The Maui News
Editorial
Wednesday, April 28, 2004
In all things legislative, it isn't over until it's over. Even though the state's supplementary budget has gone to the governor, there is still time and ways of getting needed budget items into law.
One of those items is a state Emergency Environmental Workforce being pushed by Sen. J. Kalani English, who well remembers the economic impact of dengue fever on his home district of East Maui. He also knows how important the original Emergency Environmental Workforce was to those individuals who signed on for the backbreaking work involved in clearing up mosquito-breeding sites.
Originally supported by then Gov. Ben Cayetano as a make-work project in the wake of the Sept. 11, 2001, attacks, the $1.5 million project was administered out of the University of Hawaii to eliminate as much administrative cost as possible.
"That initial $1.5 million ended up saving billions of dollars and the loss of jobs and livelihoods" if the outbreak of dengue fever had resulted in tourists finding other places to spend their vacation dollars, English said. "What the environmental work force did was save the entire tourism industry in Hawaii."
Even discounting a certain amount of political hyperbole, English is right in thinking a standing environmental work force is needed. The next environmental assault, such as dengue fever or murine typhus, is as close as the next landing airplane or another mouse population explosion.
English is looking for $1 million to be used by the Hawaii Invasive Species Council to deal with future emergencies. Such a rapid response team would move the islands "away from an ad hoc approach and toward a coordinated holistic approach," English said.

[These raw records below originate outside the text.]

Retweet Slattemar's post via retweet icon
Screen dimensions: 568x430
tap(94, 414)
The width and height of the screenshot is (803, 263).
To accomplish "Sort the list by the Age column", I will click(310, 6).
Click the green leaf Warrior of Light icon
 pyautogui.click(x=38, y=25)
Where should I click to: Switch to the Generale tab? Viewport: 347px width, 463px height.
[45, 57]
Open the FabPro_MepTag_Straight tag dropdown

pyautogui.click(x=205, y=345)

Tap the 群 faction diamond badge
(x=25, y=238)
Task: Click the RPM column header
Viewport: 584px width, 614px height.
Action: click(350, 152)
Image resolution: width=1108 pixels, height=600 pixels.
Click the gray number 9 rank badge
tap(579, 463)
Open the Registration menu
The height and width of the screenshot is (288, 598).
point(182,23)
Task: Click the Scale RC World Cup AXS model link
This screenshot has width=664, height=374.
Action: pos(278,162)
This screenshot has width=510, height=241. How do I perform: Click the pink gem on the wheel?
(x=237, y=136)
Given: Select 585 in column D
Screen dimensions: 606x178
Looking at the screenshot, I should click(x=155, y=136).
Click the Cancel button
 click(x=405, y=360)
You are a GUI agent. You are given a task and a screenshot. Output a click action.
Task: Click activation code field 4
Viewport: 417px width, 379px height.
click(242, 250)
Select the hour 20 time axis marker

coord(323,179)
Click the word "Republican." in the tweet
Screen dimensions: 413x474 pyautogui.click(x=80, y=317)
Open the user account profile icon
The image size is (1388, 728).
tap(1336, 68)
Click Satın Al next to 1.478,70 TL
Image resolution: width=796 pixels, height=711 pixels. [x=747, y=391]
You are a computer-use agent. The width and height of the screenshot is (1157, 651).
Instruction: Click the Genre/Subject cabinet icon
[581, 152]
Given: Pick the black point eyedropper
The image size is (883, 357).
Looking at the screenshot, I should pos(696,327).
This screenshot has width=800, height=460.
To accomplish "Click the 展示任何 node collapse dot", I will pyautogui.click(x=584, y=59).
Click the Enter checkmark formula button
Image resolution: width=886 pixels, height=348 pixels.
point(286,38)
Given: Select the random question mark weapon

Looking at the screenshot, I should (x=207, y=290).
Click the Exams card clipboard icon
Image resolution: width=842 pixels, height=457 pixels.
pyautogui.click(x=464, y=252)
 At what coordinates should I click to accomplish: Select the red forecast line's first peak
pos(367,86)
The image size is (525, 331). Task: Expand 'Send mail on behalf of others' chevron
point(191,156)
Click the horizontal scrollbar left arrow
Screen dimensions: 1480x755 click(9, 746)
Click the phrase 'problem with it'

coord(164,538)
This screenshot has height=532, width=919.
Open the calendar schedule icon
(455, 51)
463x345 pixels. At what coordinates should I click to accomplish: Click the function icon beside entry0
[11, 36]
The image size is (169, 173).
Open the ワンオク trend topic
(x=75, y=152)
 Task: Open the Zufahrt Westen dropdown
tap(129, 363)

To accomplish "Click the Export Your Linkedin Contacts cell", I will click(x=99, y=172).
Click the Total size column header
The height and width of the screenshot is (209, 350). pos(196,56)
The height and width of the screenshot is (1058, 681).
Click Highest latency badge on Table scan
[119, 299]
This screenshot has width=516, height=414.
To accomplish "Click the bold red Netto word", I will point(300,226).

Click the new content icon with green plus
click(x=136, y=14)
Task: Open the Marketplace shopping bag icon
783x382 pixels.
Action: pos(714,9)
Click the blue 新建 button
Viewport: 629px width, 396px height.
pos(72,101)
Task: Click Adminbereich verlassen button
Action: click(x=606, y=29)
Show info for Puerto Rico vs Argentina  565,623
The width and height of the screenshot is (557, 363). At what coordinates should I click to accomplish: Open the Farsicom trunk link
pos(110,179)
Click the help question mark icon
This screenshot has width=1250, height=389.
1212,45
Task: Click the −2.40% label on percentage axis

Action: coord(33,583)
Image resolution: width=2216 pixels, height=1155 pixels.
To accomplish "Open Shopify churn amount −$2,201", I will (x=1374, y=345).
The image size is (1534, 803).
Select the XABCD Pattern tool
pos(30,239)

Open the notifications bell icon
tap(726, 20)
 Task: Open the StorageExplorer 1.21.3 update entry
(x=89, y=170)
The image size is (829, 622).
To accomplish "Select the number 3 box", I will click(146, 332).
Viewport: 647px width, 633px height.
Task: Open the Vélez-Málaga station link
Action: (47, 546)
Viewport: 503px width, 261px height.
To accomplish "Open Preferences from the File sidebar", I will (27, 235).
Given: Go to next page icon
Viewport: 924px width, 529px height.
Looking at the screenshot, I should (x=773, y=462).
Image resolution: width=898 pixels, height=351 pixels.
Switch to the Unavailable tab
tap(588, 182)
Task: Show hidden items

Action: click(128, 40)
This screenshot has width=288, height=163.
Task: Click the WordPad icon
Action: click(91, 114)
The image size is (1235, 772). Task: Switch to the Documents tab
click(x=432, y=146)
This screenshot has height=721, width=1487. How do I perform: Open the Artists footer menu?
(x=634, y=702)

Each island in the state should have a crew of individuals ready to deal with such things as dengue fever or murine typhus. Once the crisis is at hand, it is often too late. In between emergencies, a standing environmental work force could do valuable work - and supply paychecks for remote areas such as Hana - fighting miconia, fire weed, coqui frogs, veiled chameleons and other alien pests.
Even when money is tight, spending $1 million on the environment, both natural and economic, is a good move.